OBJECTIVE –
Identify each line of the entries below that contains the string "number" and copy those lines, treating the match as case-sensitive.

-- start SUPPLIED DATA --

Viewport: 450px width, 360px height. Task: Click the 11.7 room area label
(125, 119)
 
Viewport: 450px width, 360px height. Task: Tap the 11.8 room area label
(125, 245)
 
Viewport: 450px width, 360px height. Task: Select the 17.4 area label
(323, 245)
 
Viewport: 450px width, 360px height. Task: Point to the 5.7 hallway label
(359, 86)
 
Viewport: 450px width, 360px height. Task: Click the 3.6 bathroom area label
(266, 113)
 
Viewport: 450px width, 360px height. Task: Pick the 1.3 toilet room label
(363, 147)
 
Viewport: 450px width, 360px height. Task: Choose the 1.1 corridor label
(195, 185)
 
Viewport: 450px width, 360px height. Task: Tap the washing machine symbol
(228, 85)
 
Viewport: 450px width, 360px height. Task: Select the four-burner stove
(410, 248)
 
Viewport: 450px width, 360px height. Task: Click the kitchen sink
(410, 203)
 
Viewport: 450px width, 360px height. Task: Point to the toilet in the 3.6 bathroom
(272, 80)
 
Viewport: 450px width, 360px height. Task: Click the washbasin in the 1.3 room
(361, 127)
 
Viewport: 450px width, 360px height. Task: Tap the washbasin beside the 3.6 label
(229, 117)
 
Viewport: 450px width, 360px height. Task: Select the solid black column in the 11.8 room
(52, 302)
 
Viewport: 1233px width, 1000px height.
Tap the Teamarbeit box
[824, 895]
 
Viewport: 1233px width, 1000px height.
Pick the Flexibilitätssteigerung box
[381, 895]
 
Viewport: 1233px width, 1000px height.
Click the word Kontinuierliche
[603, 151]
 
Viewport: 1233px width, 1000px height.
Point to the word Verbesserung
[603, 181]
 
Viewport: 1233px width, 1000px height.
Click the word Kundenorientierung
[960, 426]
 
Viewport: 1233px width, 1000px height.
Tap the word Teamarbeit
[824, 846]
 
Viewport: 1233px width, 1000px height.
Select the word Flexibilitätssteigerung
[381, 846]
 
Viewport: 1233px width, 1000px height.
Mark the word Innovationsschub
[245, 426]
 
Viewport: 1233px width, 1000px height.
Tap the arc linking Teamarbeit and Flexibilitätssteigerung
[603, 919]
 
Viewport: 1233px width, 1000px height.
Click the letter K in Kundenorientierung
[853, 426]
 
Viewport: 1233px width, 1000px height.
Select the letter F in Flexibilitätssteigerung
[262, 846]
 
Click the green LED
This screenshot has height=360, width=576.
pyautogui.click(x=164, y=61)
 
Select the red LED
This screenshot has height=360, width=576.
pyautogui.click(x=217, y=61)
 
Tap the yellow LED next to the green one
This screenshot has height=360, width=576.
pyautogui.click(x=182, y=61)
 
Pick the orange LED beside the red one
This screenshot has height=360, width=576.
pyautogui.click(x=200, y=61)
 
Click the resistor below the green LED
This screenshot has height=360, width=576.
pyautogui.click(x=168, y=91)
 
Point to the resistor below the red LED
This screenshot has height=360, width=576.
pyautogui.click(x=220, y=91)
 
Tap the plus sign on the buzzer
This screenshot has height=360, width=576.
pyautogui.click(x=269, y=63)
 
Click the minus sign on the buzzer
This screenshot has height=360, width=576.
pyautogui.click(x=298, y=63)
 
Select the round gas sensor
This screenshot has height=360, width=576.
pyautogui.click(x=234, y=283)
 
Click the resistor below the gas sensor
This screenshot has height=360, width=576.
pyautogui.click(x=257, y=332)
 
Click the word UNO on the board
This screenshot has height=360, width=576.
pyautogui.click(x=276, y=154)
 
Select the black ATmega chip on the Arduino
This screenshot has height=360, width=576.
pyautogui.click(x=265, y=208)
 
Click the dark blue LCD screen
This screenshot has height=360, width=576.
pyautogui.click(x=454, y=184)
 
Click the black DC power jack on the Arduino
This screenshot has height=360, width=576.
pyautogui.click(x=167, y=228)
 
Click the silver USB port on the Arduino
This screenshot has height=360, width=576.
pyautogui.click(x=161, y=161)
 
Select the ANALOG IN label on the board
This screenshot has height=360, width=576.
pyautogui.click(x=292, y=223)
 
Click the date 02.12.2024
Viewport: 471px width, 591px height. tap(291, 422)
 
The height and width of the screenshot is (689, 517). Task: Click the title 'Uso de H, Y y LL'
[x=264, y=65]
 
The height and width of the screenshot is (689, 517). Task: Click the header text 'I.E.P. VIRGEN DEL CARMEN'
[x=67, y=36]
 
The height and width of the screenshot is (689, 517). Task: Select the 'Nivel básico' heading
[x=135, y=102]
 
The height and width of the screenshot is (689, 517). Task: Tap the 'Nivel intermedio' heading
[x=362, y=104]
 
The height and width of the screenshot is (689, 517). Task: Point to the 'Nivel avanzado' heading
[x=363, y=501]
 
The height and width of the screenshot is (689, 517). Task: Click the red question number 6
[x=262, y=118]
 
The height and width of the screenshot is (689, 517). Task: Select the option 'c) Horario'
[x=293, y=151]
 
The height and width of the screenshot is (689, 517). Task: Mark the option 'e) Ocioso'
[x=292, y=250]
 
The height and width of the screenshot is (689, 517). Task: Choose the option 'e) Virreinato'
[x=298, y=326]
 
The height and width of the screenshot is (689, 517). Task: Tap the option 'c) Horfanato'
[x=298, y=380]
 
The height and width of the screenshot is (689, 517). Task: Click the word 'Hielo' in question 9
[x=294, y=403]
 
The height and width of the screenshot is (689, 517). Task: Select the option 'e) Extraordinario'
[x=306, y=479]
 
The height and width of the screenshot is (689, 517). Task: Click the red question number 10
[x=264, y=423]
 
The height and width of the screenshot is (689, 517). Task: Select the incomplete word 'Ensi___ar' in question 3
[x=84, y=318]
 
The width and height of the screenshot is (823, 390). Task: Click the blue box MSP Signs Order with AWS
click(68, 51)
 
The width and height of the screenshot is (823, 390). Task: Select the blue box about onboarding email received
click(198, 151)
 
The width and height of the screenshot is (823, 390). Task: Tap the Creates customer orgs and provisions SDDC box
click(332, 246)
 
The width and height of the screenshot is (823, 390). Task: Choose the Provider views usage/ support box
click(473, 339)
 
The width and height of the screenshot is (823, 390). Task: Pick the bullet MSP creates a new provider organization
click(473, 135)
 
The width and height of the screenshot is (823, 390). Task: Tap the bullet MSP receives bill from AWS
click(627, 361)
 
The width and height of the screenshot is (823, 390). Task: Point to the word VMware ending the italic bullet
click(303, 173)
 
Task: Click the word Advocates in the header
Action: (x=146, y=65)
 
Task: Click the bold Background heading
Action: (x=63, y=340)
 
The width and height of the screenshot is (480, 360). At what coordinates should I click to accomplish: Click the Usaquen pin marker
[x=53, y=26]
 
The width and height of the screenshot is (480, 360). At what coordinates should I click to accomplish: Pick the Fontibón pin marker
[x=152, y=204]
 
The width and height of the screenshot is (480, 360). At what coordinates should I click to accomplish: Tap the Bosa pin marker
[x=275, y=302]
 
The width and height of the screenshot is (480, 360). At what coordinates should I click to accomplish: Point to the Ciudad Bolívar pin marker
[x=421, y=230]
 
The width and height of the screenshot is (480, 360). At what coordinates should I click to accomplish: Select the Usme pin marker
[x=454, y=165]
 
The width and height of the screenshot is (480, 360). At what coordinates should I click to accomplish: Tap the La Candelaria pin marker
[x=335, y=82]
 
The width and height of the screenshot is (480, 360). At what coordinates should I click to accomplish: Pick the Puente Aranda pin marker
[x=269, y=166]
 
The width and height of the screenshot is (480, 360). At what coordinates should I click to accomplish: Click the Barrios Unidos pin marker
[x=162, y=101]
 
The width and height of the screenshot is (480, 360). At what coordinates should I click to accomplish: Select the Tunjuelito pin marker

-- end SUPPLIED DATA --

RESPONSE FOR THIS EXERCISE –
The height and width of the screenshot is (689, 517). Task: Click the red question number 6
The height and width of the screenshot is (689, 517). Task: Click the red question number 10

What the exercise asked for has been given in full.